-- Start of Page extract --

Thursday, 20 July 2023

Hunter

To sit quietly and work – read, write, study – one needs first a precious opportunity and then the perfect setting: an institution dedicated to the mind, the pen; or a solitary table with a solitary chair set before it, placed in a small room housing one, where one may read for pleasure and study from a mountain of books; and here make notes from the text or of one's own thoughts and questions, which may lead to further investigation.
Compelled like a Benedictine monk to read, though unbound by any rule, such individuals let life's normal transactions slip from them. But a book, like a revolution, like the discovery of an unknown continent, like an army sieging the gates or walls of a city to occupy land they think should be theirs, can be an agent of change; can be akin to a wall built, a wall toppled; a leader made, a leader taken down; a flag planted in the soil, a flag waved in triumph at the summit of a mountain; or less dramatically, a traveller falling mysteriously ill: a sneeze, a cough, a fever. A book's influence may be slow to gather pace, may be a less thrilling event than other heroic moments, but Time will record it, and Time will notice. And thus preserved, curiosity, once said by the Church to be a mortal sin, will compel new generations (of readers) to hunt, to read, to learn.

-- End of Page extract --
-- Start of Data shown --

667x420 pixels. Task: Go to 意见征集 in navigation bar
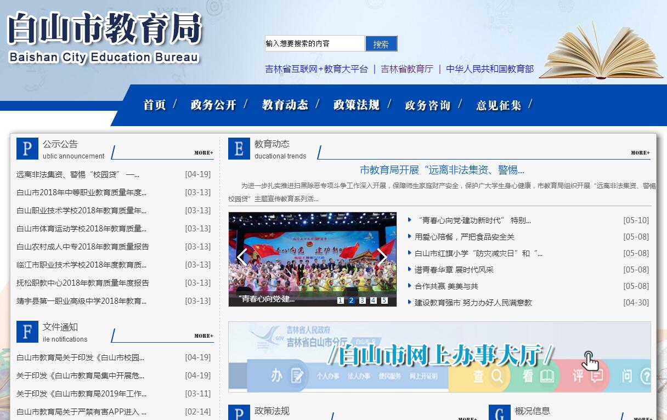[x=499, y=105]
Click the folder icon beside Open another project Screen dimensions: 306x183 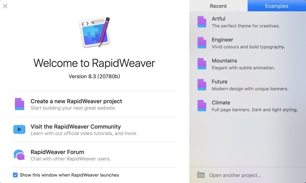tap(201, 175)
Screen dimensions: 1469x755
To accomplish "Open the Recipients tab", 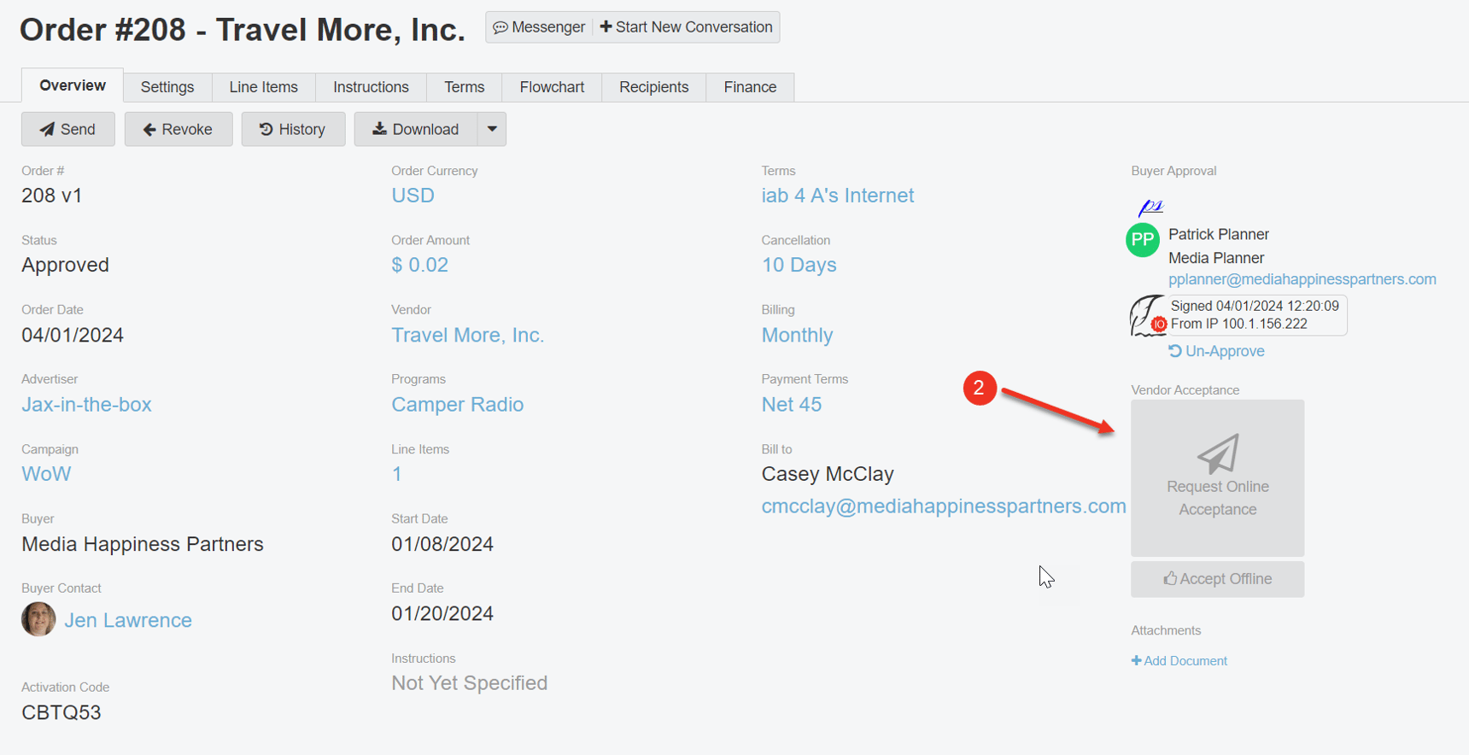I will point(653,87).
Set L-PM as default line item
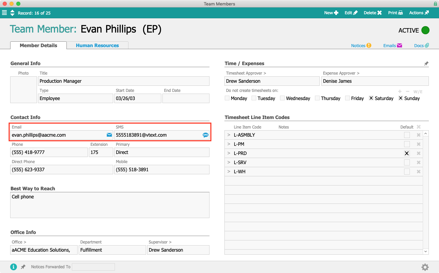 coord(407,144)
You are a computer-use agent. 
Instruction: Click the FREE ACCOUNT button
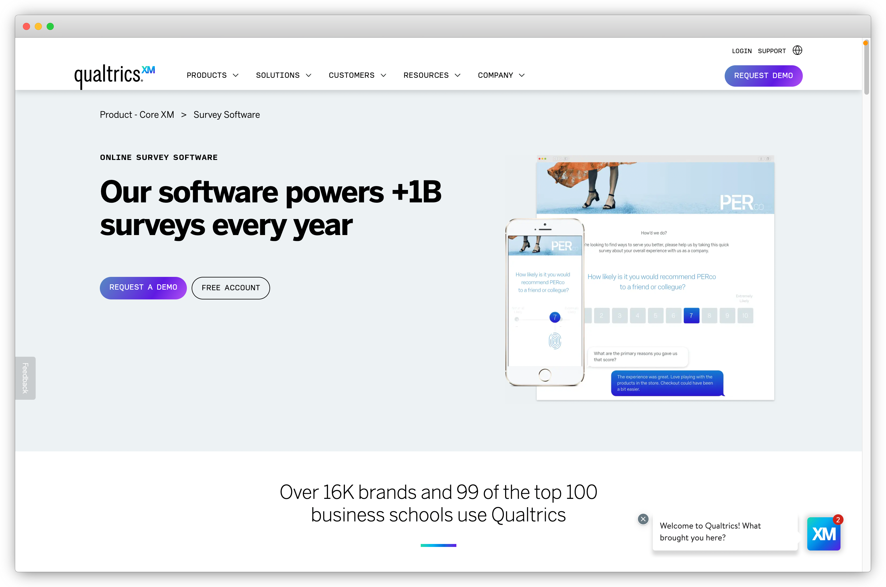pyautogui.click(x=230, y=288)
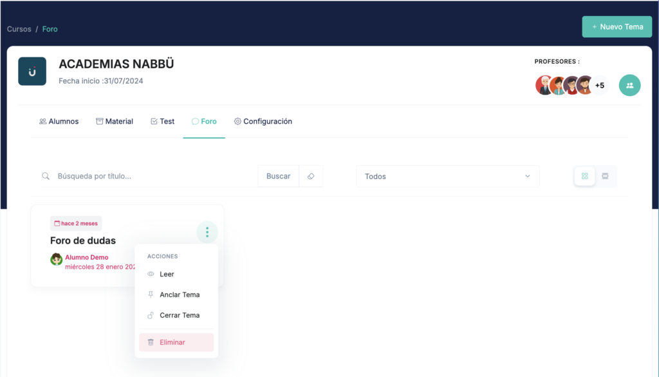Click the teal group members icon button

click(629, 85)
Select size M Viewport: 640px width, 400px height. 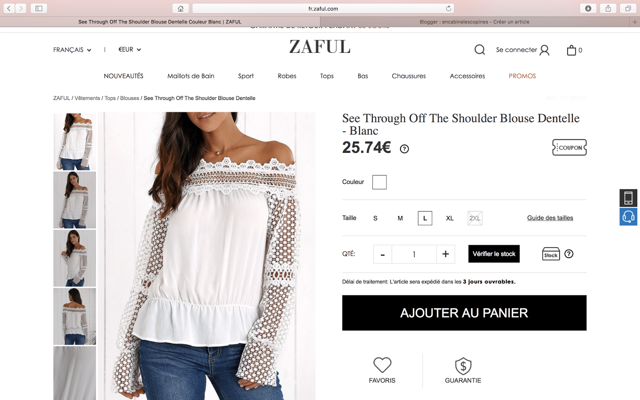400,218
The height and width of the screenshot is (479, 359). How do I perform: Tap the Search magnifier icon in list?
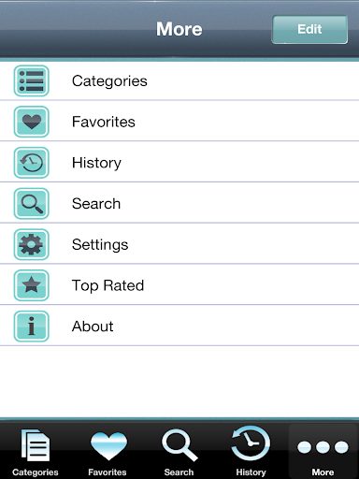(x=32, y=203)
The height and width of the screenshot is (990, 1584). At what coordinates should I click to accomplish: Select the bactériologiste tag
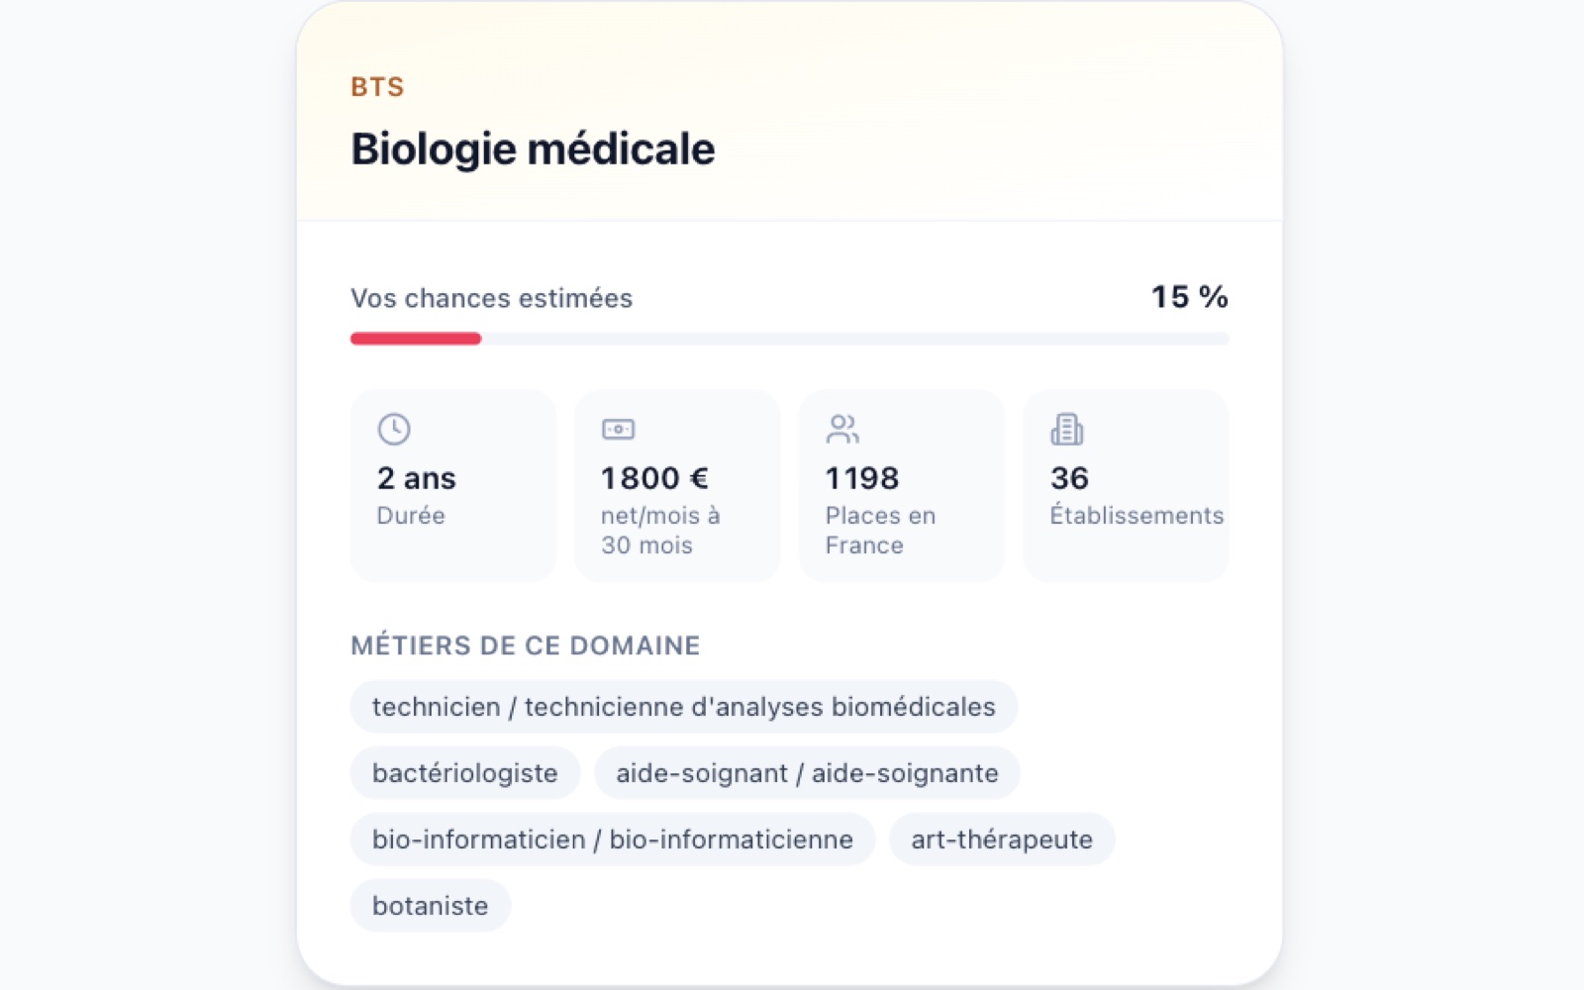coord(465,773)
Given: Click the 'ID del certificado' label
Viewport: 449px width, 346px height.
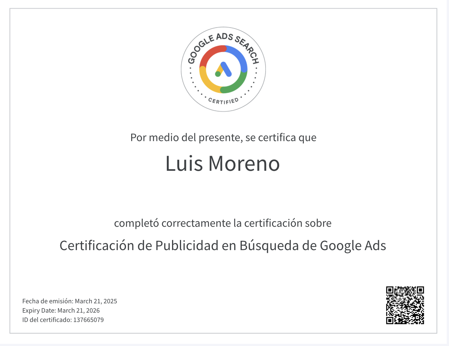Looking at the screenshot, I should (x=47, y=320).
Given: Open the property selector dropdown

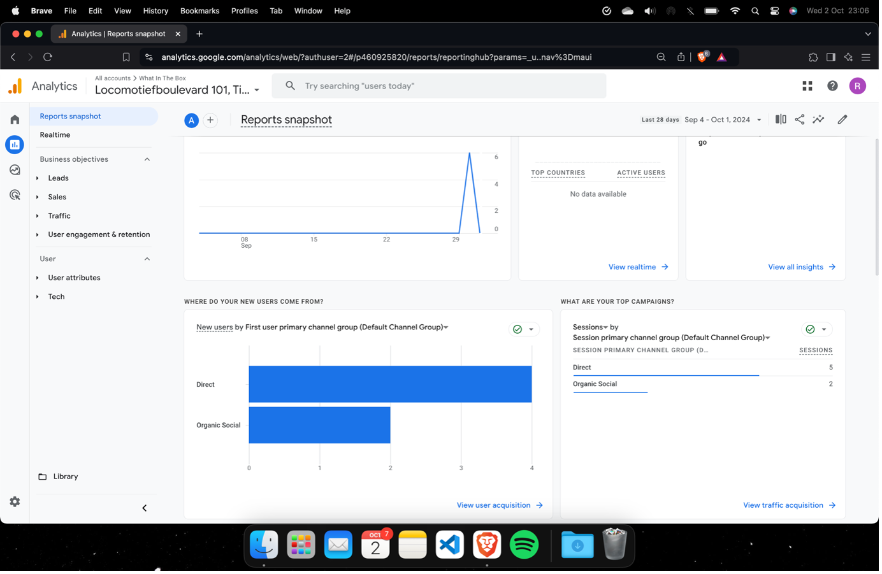Looking at the screenshot, I should (x=257, y=90).
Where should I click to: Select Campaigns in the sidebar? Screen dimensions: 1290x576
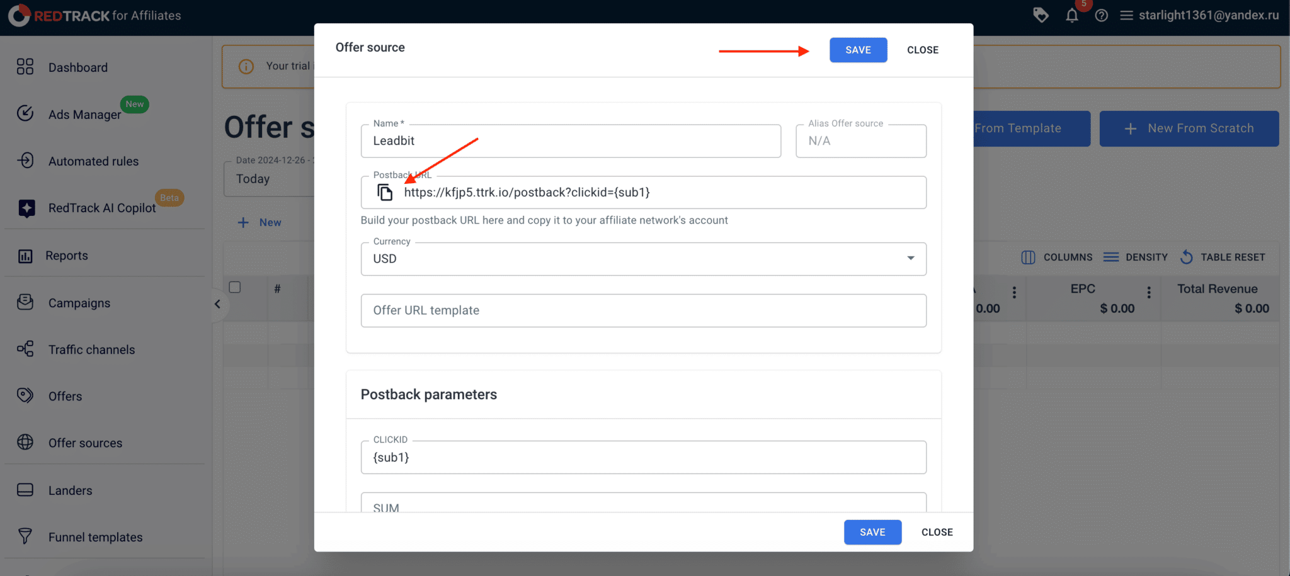[x=79, y=303]
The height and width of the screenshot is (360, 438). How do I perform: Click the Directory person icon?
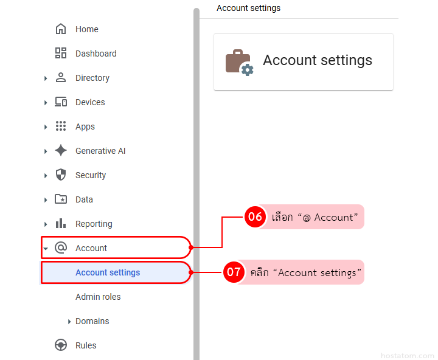pyautogui.click(x=61, y=78)
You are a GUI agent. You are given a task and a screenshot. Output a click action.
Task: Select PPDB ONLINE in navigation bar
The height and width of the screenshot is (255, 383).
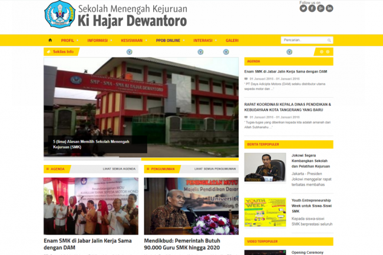[x=168, y=41]
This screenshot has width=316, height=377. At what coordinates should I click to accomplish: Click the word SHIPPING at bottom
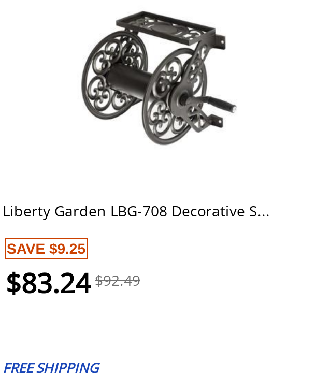(x=68, y=368)
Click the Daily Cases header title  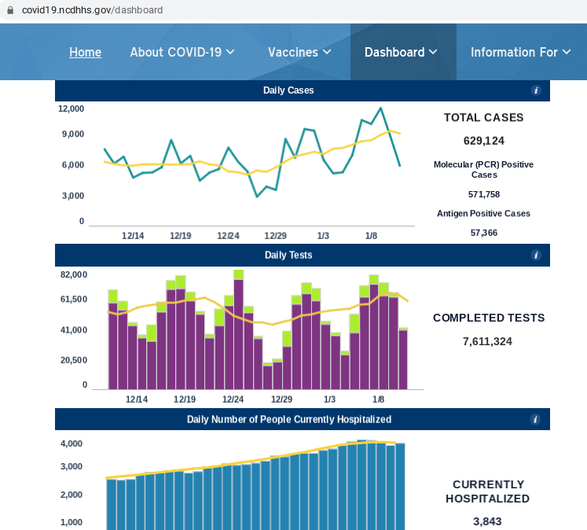point(288,90)
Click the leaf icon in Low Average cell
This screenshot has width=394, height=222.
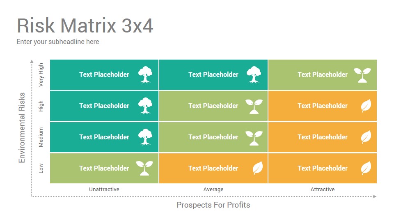click(258, 168)
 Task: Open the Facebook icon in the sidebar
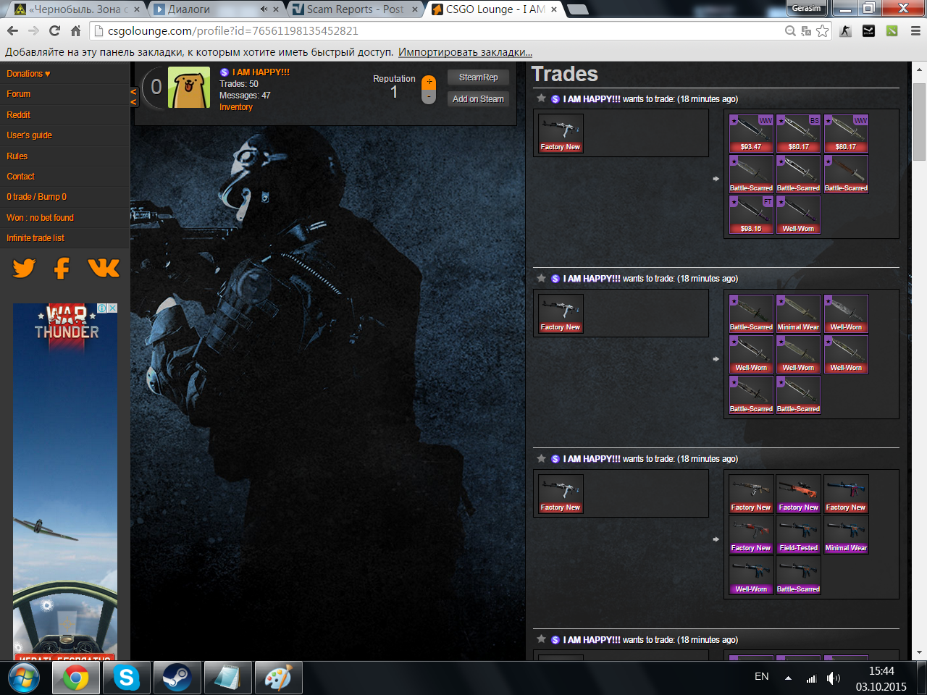[x=62, y=269]
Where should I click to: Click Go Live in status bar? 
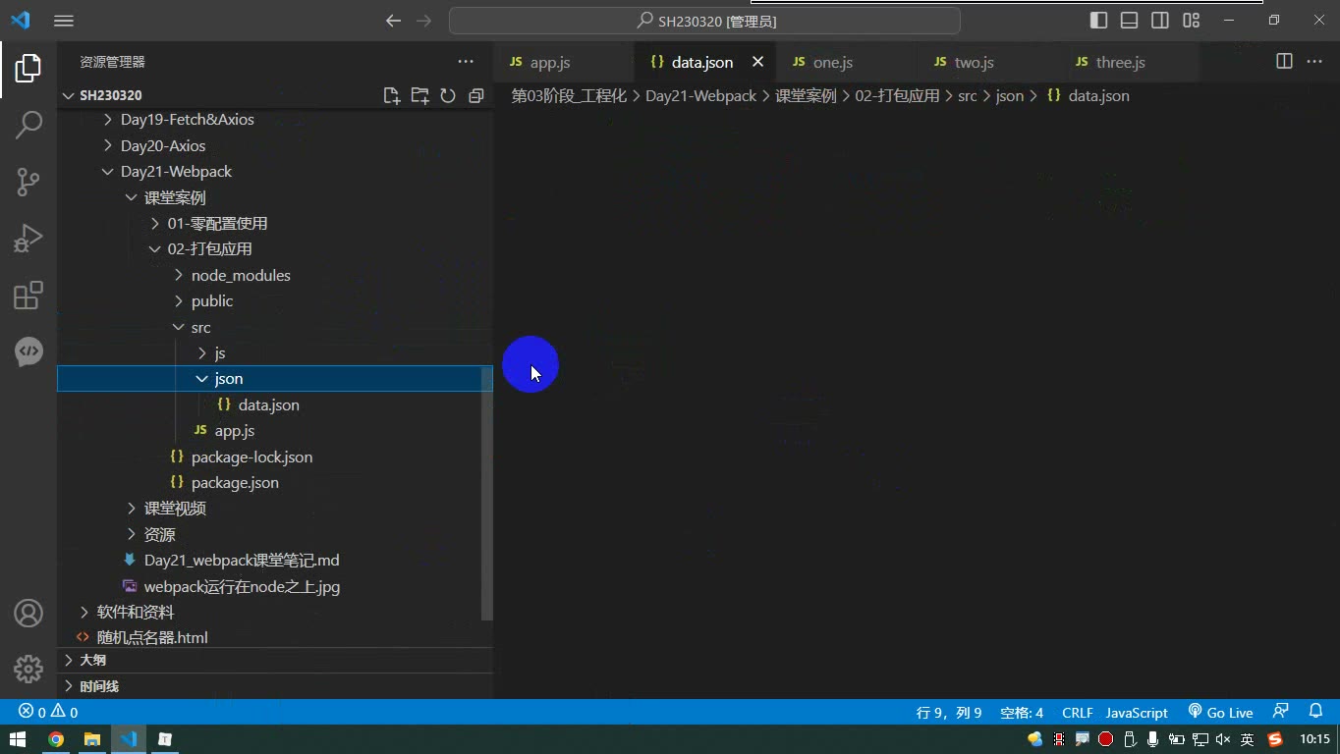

-- End of Data shown --

• _What to do_:
Answer the following questions using the passage on reading.
1. According to the passage, what two things does one need first in order to sit quietly and work?
2. Like what kind of monk are such individuals compelled to read?
3. What did the Church once say curiosity was?
The data was taken from another source.

• _Response_:
1. A precious opportunity and the perfect setting.
2. A Benedictine monk.
3. A mortal sin.